UCD: Getting Closer to the People

Making an assessment of the problems of cities in India, the Report of the National Commission on Urbanization cites the following reasons:
  1. Their failure to grasp the nature and dimensions of the economic crisis that grip them and to respond to its challenge in a planned, positive manner;
  2. Their loss of conflict-resolving instruments that lay traditionally in their social institutions and arrangements;
  3. The collapse of urban leadership, both among the people and in formal institutions of city administrations of development planning which has lowered the quality of decision-making and forward planning, resulting in loss of direction and deterioration in quality of living, nature of development and delivery services;
  4. The cities' failure to respond to the challenge of urban poverty.

It is this crisis that gives the theme of people's/citizen's participation an entirely new dimension.
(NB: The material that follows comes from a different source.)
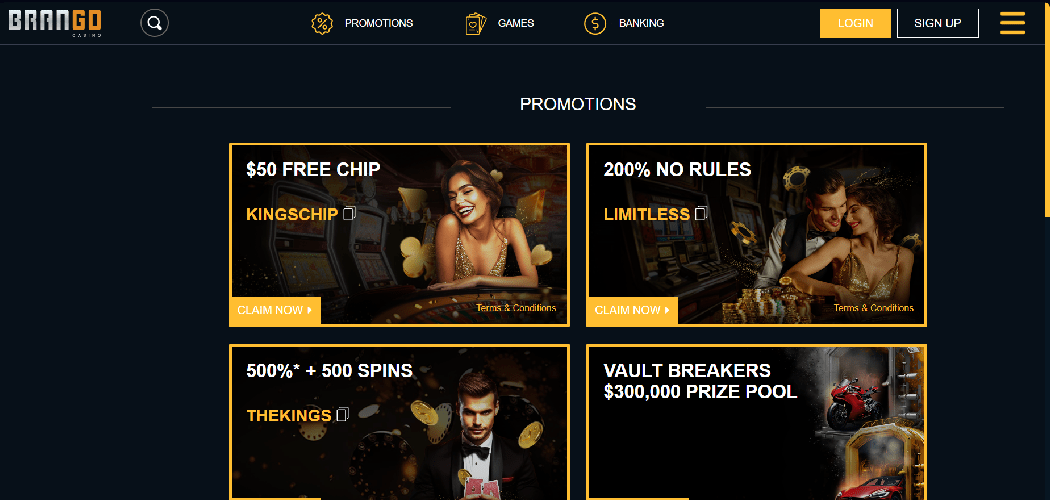Image resolution: width=1050 pixels, height=500 pixels.
Task: Open the Promotions menu item
Action: coord(379,23)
Participation in the context of present-day urban reality is no longer a "liberal ideal, but a compelling necessity..."

Further impetus to this view was given by the National Housing Policy which, among other recommendations, called for enabling municipal bodies to utilize skills and resources of individuals, groups, agencies, and institutions in planning, execution and monitoring of development activities. Participatory and consultative procedures were to be adhered (which were prescribed by law but neglected or circumvented in practice) by cultivating attitudes and evolving tools and methodologies within responsible/concerned planning and implementing agencies. Prominent roles were also assigned to NGOs in the development process capacitating them to play watch-dog, facilitator, promotional, educational, advocacy and innovative roles and to activate citizen's participation in the urban development field in general, and the city in particular.

One of the most tangible results of these policy affirmations has been the setting up of Urban Community Development Cells (UCD), which have their origins in the rural community development programmes started in 1952. In 1958, the first pilot project in UCD was initiated in New Delhi under the Urban Basic Services programme of the UNICEF. By 1980, due to the stimulus of the National Housing Policy, about 20 cities had established UCD cells, including the four major metros.

UCD is designed to function as a part of the local government and is viewed as a link between the people and the municipal corporation. The staff is given the scope to develop activities according to the felt needs of the people and is mandated to cover activities not normally covered by the local body. The aim is to create, in problematic urban areas, stronger communities with their own leaders who could plan, finance and carry out self-help projects. To bring this out, local voluntary organizations are strengthened and community-level agencies/committees are established. The project activities are guided by the assumption that any neighbourhood, no matter how poor, can do something to improve itself by its own efforts; and that any approach for outside help should be resorted to only after it has exhausted it's own resources fully. UCDs are primarily staffed by social workers and other professionals. Its projects are not necessarily funded or sanctioned by the municipal authority, but every effort is made to integrate them into existing programmes of the city.

Some of the typical projects handled are in the areas of health care, environmental sanitation, education, enrolment in schools, employment generation, cultural activities, sports activities, etc. All these activities are undertaken with a 50 percent contribution from the slum people.